▸ Problem description
Through the last line of the entries, please copy every line exactly, starting with the one that contains "You are a GUI".

▸ Given data
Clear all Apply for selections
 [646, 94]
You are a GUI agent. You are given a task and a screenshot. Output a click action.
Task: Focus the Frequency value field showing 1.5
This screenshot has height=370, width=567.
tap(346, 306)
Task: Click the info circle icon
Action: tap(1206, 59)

▸ Worked solution
You are a GUI agent. You are given a task and a screenshot. Output a click action.
Task: Focus the Frequency value field showing 1.5
This screenshot has height=370, width=567.
tap(346, 306)
Task: Click the info circle icon
Action: tap(1206, 59)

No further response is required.